◆ WORK TO DO
Reproduce only the records from the line with "Click the price label TWD 6350" to the line with "tap(536, 205)", including both of those lines and the requests, and shift every coordinate in the answers by -7.

---- EXTRACTED MATERIAL

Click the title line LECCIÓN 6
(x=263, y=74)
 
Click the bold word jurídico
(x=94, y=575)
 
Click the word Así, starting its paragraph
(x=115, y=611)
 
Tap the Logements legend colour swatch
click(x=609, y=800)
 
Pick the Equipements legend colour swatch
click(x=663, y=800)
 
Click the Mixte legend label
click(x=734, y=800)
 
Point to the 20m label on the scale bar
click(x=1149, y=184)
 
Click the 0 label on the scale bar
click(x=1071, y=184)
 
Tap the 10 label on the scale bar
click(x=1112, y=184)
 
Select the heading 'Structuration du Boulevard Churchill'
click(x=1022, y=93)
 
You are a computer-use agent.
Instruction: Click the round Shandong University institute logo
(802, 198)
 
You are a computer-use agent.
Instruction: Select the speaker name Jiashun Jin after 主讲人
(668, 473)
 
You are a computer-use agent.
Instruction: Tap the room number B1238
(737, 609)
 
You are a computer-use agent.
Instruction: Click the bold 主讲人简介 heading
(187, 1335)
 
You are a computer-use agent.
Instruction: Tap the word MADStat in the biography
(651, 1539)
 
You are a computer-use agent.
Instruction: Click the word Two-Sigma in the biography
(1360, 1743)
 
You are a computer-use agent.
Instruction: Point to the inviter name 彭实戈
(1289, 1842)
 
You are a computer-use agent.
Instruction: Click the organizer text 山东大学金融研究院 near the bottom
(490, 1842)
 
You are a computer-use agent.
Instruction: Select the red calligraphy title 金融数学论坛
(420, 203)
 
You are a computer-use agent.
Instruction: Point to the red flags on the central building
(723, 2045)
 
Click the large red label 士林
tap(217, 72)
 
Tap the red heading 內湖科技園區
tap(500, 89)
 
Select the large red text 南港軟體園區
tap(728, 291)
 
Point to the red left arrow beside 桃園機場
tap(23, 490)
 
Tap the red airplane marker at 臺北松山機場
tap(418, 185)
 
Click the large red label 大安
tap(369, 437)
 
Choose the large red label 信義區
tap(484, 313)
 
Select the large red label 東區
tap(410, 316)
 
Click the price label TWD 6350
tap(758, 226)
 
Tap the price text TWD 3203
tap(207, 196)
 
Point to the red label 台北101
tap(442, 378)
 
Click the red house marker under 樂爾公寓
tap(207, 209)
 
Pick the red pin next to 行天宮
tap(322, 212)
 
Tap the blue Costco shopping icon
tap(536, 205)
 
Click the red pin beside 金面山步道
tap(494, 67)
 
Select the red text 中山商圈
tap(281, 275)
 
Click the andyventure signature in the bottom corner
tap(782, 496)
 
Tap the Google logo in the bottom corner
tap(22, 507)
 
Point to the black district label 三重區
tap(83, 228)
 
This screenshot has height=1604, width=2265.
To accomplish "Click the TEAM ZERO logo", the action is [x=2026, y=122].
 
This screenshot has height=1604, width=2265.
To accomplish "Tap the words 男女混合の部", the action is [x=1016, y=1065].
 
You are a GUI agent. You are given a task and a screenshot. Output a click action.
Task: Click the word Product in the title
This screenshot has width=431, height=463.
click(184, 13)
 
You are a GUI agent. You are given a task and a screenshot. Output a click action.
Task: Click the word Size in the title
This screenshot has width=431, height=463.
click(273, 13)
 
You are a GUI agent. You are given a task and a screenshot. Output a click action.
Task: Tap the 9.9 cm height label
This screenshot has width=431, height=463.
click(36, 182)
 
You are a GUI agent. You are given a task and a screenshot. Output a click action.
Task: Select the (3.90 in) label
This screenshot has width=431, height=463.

--------

◆ OUTPUT BELOW
Click the price label TWD 6350
tap(751, 219)
 
Tap the price text TWD 3203
tap(200, 189)
 
Point to the red label 台北101
tap(435, 371)
 
Click the red house marker under 樂爾公寓
tap(200, 202)
 
Pick the red pin next to 行天宮
tap(315, 205)
 
Tap the blue Costco shopping icon
tap(529, 198)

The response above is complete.